Still, Michel Houellebecq certainly interviews well. (Via A&L Daily)
On what seem to be the enormous challenges of French childhood reading:
And then there was Pif le chien, a comic book published by Editions Vaillant and sponsored by the Communist Party. I realize now when I reread it that there was a Communist bent to many of Pif’s adventures. For example, a prehistoric man would bring down the local sorcerer in single combat and explain to the tribe that they didn’t need a sorcerer and that there was no need to fear thunder. The series was very innovative and of exceptional quality. I read Baudelaire oddly early, when I was about thirteen, but Pascal was the shock of my life. I was fifteen. I was on a class trip to Germany, my first trip abroad, and strangely I had brought the Pensées of Pascal. I was terrified by this passage: “Imagine a number of men in chains, all under sentence of death, some of whom are each day butchered in the sight of the others; those remaining see their own condition in that of their fellows, and looking at each other with grief and despair await their turn. This is an image of the human condition.” I think it affected me so deeply because I was raised by my grandparents. Suddenly I realized that they were going to die and probably soon. That’s when I discovered death.

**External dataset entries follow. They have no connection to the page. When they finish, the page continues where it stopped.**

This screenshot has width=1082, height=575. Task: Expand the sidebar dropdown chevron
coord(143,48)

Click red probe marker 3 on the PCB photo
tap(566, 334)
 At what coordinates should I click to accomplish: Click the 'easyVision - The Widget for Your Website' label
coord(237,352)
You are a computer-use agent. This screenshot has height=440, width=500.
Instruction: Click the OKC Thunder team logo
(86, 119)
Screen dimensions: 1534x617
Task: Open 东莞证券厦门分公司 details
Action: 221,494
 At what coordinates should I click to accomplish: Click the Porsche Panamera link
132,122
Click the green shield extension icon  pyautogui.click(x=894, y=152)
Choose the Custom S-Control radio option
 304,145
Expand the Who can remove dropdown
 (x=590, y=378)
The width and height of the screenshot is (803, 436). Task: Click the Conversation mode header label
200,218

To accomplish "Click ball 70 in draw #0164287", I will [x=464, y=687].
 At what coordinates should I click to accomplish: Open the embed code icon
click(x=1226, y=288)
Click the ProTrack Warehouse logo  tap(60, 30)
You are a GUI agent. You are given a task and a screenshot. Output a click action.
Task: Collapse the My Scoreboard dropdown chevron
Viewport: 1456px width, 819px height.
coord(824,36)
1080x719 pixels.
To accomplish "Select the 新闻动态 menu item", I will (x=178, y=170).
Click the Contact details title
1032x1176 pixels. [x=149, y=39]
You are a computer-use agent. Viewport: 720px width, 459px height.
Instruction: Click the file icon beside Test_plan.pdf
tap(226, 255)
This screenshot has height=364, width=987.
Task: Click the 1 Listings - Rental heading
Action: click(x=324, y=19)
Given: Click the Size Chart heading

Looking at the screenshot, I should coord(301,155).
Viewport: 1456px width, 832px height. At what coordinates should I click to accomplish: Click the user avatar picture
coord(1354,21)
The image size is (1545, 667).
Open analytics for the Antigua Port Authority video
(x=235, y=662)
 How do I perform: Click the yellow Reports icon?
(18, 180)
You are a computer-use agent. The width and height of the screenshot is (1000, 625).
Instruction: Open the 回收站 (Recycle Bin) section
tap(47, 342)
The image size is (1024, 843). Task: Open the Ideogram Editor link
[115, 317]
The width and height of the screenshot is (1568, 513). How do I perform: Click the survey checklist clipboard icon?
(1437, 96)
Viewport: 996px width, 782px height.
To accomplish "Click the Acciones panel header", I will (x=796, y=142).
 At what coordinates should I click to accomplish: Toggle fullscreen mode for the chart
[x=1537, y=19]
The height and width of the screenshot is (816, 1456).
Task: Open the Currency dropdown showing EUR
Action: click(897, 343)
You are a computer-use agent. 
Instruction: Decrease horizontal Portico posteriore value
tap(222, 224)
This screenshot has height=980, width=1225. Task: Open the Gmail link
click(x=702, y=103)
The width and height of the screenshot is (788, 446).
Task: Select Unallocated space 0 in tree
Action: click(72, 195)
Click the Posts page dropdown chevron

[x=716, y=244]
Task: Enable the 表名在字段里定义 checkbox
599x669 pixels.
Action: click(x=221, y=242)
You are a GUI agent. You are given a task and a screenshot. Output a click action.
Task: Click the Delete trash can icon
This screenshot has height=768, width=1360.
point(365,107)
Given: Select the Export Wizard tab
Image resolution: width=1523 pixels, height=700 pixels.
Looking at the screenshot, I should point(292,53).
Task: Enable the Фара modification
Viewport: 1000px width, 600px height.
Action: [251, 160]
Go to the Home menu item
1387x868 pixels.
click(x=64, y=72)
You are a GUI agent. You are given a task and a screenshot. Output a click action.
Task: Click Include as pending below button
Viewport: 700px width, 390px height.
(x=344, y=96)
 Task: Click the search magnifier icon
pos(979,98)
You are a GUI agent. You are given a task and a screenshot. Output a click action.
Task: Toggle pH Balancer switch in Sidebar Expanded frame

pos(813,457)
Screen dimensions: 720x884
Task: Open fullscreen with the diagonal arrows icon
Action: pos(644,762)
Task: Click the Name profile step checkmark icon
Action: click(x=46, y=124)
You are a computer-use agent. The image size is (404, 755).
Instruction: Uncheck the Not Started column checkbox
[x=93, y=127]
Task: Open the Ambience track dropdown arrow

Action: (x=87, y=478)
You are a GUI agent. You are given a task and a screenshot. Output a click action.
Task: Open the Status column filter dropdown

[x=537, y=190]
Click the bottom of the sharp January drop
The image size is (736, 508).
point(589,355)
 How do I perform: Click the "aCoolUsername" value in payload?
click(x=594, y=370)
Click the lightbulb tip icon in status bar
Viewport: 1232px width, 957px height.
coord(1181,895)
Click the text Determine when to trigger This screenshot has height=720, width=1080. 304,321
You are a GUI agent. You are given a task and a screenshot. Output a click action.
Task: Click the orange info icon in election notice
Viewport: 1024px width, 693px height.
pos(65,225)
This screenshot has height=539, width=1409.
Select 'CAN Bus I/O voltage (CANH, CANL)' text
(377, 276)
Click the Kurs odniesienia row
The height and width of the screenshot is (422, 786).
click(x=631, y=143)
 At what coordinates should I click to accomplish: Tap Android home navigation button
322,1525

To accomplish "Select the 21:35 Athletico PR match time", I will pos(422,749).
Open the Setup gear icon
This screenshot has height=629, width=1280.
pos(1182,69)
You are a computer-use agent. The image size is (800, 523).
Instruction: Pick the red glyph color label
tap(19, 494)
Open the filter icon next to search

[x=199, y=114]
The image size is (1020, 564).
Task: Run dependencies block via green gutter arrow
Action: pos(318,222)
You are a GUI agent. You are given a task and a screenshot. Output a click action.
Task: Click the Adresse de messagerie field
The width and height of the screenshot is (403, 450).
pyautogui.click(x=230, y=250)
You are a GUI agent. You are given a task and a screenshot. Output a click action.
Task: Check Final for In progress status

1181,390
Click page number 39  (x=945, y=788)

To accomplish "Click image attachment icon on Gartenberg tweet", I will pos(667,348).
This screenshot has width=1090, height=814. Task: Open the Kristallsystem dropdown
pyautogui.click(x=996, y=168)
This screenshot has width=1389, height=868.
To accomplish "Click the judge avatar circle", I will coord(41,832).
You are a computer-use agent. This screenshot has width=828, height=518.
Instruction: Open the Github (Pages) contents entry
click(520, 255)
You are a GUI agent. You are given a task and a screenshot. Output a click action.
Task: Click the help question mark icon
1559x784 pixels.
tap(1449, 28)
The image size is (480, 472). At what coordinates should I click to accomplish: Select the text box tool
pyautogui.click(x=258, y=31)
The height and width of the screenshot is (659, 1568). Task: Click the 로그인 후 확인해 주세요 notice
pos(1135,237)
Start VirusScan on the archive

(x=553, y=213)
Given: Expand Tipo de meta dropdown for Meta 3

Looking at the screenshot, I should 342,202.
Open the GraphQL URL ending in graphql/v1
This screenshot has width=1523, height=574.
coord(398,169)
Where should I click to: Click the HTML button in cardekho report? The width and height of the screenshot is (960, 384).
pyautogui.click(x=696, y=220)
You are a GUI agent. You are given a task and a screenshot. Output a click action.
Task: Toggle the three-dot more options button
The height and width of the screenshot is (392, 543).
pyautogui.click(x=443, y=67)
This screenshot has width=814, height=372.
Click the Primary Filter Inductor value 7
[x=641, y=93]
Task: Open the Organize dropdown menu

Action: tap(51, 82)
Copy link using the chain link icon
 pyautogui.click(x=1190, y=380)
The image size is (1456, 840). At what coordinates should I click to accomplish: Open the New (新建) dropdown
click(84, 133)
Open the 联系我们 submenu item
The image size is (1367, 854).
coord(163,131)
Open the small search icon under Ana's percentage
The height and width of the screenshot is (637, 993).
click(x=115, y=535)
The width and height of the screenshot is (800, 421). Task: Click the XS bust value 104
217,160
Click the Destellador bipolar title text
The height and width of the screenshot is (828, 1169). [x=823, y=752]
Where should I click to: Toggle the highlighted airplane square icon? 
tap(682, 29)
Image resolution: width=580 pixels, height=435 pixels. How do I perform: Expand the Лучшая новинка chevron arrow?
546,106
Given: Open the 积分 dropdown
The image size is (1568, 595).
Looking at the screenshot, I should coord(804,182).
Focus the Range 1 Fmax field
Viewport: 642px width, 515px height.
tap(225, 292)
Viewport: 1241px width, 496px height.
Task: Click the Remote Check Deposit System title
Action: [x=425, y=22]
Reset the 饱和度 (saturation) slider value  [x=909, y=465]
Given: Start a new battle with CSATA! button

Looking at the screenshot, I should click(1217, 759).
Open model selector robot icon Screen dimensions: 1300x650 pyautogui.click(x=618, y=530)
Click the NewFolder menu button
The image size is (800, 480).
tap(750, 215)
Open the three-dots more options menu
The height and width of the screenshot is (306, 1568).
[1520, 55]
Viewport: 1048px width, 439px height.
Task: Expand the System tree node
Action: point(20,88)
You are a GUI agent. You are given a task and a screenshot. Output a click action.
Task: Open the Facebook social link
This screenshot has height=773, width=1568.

Yes....and American parents are afraid of the damage that might be caused by Heather Has Two Mommies.
Anyway...
On visiting your neighbours:
The biggest consequence of The Elementary Particles, apart from the money and not having to work, is that I have become known internationally. I’ve stopped being a tourist, for example, because my book tours have satisfied any desire I might have to travel. And as a result there are countries I have visited that you wouldn’t ordinarily go to, like Germany.
INTERVIEWER
Why do you say that?
HOUELLEBECQ
Nobody does tourism in Germany. It doesn’t exist. But they’re wrong not to. It’s not so bad.
[Ahem: as pleased as I am with this glowing appraisal, it is apparent that some people -- well...at least from the Guardian -- do do tourism in Germany, and in our little corner of it, even.]
On inspiration:
INTERVIEWERIn your preface to The Possibility of an Island, you mentioned a journalist who inspired the idea for the novel. Can you explain?HOUELLEBECQIt was a pretty strange moment. I was in Berlin at a café on a lake, waiting to be interviewed. It was very quiet. It was ten o’clock in the morning. There was no one around. And this German journalist arrives and, it was very curious, she wasn’t behaving normally. She didn’t have a tape recorder and she wasn’t taking notes. And she said, “I had a dream that you were in a phone booth after the end of the world and you were speaking to all of humanity but without knowing whether anyone was listening.” It was like being in a zombie film.
I'm thinking of putting him on my to-read list, not least since he's written what sounds like an intriguing book about one of my favourite authors, H.P. Lovecraft.
Any views on the matter you might wish to share?
6 comments:
I'm interested that Lovecraft seems to have been a subject for serious academic interest in France before he was in the UK (dunno about the USA). I had a French friend who was doing a thesis on him. I can see why - he does do authentic horror which is really disturbing.
Oh yeah: those books and stories scared me when I first read them (at about 15) and when, in the last few years, I re-read them.
He's certainly interesting to listen to in interviews and interesting to think about.
The books themselves I found dreary, especially Atomised and Platform, mainly because of their male-adolescent focus on sex. The prose-style is kept deliberately journalistic, so language-wise there are no frills, although that in itself was fine by me. Basically, the message is a tad predictable: empty sex makes you feel... empty. But if you are curious, I found Platform the more affecting of the two, as the characters are more warmly drawn.
I didn't have the patience to finish Possibility of an Island, which seemed even more self-indulgent and lacking in imagination than late Kundera.
Thanks, Ario. I rather expected 'dreary': I saw the film for Atomised, which I found quite good. Though, yeah, grim. And the message was, as you say, fairly straightforward. But as a portrait of the pointlessness of decadence, and of chronic dissatisfaction, I thought not bad.
I was just wondering whether the books had any of the energy of the interview.
May give one of them a shot some time, perhaps on our next vacation.
I must be honest, I rated those two books highly when I first read them, disillusionment set in later on rereading and further late-night discussions (oh, I remember what it was like to be childless...).
The first two books do have something like that energy. So, yeah, definitely recommendable for your beach reading, if Stieg Larsson isn't your cup of tea.
Na ja, im Nachhinein ist man immer schlauer, nicht?
'Disillusionment set in later' is, by the way, as good an overall description of life as I've heard recently.